Data for this task Block Start

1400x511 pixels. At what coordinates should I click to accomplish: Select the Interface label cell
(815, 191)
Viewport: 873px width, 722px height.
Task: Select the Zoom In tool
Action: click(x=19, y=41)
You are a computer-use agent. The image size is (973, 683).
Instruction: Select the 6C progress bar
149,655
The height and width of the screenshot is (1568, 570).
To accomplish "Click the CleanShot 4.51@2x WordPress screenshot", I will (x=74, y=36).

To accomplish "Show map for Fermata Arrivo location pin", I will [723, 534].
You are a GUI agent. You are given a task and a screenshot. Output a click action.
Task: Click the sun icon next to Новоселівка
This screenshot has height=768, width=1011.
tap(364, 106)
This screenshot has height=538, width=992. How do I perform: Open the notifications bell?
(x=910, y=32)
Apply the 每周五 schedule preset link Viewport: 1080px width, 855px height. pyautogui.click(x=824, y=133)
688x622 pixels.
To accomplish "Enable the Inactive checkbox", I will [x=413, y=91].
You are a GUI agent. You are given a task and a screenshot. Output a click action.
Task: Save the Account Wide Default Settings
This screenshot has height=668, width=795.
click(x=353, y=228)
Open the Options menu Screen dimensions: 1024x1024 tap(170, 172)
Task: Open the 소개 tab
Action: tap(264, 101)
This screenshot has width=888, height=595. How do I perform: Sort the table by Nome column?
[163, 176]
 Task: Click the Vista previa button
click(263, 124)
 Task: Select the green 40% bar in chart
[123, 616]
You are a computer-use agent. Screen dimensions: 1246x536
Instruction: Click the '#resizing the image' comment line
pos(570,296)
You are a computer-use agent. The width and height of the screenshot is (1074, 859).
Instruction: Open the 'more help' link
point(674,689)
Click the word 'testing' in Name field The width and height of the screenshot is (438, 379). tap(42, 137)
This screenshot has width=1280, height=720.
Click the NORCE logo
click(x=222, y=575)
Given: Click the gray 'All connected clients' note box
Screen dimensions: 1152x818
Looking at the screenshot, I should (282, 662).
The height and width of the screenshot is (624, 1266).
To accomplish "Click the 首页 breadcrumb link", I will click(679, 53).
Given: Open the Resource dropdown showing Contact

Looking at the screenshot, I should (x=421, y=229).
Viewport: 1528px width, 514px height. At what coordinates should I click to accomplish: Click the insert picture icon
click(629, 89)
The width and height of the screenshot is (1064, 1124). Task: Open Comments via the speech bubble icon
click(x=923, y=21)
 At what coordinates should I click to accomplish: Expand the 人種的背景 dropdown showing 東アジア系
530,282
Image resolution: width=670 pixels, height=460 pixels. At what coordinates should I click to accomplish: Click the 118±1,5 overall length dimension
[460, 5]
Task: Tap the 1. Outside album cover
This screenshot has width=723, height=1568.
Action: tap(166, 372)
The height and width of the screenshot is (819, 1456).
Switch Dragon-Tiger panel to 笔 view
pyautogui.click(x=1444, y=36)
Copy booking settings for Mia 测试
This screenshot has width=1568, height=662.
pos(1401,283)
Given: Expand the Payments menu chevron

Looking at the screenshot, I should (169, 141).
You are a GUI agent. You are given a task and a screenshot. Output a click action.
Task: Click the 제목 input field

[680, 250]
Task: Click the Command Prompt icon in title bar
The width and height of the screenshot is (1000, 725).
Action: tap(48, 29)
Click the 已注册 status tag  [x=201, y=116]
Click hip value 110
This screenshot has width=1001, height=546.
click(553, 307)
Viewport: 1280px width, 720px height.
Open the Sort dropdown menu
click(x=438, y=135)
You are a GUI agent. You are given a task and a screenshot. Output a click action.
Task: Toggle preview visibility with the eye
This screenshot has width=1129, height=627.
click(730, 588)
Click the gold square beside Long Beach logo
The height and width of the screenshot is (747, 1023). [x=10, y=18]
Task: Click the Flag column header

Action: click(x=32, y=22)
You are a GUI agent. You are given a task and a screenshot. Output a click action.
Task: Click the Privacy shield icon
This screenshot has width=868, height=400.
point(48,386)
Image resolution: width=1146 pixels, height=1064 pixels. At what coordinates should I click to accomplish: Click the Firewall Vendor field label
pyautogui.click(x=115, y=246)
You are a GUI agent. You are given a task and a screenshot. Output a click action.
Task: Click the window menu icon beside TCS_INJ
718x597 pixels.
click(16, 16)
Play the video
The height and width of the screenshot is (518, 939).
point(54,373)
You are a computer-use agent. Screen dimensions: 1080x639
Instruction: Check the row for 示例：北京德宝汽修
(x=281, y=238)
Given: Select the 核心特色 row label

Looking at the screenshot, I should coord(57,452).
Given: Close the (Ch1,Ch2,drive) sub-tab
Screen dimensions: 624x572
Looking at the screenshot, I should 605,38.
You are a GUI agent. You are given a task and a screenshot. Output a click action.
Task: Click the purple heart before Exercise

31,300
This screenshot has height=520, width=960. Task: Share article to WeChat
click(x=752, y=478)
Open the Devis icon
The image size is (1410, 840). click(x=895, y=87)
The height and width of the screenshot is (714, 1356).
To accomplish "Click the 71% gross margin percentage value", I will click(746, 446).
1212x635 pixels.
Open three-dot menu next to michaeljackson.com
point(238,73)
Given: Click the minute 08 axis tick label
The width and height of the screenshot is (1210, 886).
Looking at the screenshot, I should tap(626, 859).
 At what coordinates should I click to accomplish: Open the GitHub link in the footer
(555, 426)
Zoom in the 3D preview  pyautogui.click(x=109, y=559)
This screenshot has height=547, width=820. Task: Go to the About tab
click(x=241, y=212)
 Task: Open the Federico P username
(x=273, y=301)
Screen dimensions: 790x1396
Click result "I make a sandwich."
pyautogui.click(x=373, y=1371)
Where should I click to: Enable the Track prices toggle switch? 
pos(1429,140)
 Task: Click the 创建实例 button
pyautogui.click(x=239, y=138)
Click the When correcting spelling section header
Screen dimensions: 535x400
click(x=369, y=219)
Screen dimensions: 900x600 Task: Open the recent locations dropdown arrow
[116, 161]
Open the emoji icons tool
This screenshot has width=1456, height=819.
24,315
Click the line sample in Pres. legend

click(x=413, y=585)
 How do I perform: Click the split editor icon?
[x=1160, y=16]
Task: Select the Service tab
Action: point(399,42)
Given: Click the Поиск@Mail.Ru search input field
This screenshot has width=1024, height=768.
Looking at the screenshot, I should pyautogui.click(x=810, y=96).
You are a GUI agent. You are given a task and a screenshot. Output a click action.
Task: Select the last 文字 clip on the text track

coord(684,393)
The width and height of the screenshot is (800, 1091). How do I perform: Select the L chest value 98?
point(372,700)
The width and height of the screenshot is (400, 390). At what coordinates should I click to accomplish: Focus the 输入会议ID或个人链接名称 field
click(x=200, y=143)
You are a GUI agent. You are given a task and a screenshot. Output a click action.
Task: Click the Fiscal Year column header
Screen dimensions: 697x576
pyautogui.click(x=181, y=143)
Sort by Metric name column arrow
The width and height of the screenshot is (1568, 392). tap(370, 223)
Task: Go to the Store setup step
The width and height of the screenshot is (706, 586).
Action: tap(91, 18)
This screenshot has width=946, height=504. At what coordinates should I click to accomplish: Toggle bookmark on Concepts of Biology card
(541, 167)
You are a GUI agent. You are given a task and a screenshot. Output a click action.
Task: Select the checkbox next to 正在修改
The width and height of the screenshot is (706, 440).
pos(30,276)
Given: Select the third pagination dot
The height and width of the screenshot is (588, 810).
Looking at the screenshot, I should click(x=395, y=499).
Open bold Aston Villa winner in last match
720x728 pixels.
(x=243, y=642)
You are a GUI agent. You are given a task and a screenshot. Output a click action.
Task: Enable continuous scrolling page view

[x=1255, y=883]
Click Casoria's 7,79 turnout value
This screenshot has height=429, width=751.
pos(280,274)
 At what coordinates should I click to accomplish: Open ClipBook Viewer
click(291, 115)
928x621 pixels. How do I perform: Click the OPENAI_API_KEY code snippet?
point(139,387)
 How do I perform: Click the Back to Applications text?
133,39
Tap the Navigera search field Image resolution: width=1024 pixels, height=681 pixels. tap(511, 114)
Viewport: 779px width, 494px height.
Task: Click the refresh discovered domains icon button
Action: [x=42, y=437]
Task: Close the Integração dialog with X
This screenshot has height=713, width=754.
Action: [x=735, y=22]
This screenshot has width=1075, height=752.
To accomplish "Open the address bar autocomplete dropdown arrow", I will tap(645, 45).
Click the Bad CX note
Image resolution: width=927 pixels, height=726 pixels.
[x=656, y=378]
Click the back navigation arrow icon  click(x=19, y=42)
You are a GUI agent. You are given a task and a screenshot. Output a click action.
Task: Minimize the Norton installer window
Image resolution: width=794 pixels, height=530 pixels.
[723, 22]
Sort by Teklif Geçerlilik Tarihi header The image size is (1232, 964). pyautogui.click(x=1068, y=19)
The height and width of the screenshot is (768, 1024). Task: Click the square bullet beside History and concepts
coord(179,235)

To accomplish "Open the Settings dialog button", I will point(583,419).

Data for this task Block End

| Work task |
If a line of the data holds the string "preview", list it.

| Your response |
Task: Toggle preview visibility with the eye
Zoom in the 3D preview  pyautogui.click(x=109, y=559)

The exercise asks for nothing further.